Victim Review

Victim
When targeted by a sleaze a barrister takes on racketeers who use the criminal status of homosexuals as a license to extort but is forced to out himself to his wife in the process

by William Thomas |
Published on
Release Date:

02 Oct 2011

Running Time:

95 minutes

Certificate:

12

Original Title:

Victim

Daring in 1961, this now has its quaint side, but remains a strong, unusual blackmail thriller with a central performance from Dirk Bogarde that flirts with autobiography while presenting an almost caricature image of a stiff-upper-lipped British queer.

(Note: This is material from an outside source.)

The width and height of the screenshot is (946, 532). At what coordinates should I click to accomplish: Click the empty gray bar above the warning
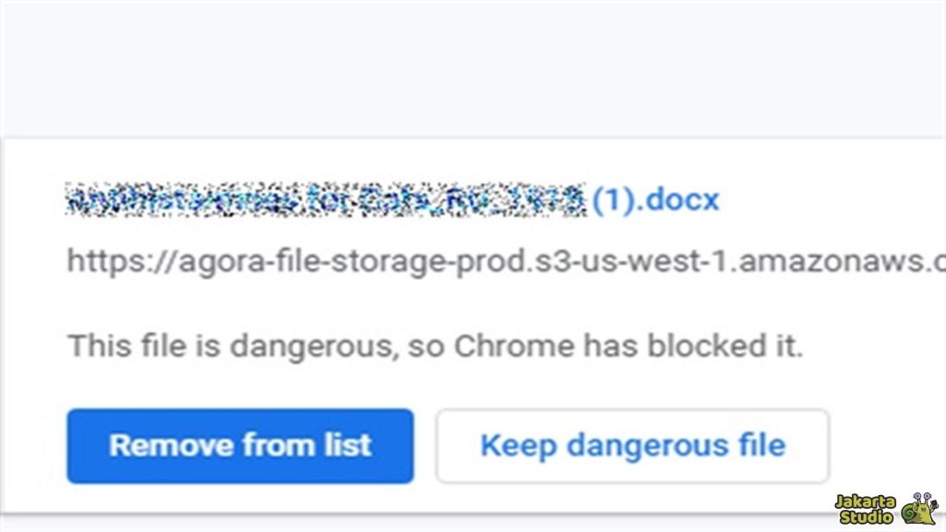[x=473, y=65]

When targeted by a sleaze, played in a perv’s leather jacket by grinning Derren Nesbitt, barrister Bogarde takes on racketeers who use the criminal status of homosexuals as a license to extort, but also has to admit to his cut-glass wife (Sylvia Syms) that he really does have desires for ‘the boy’ (Peter McEnery).

The milieu of antique shops and cosy pick-up bars might be laughably genteel but it’s still convincing, and director Basil Dearden has a knack for wrapping the gay docu-drama up with deceptively conventional police investigation and professional suspense.

Still convincing as a thriller, if a little quaint now, in it's approach to the themes surrounding homosexually .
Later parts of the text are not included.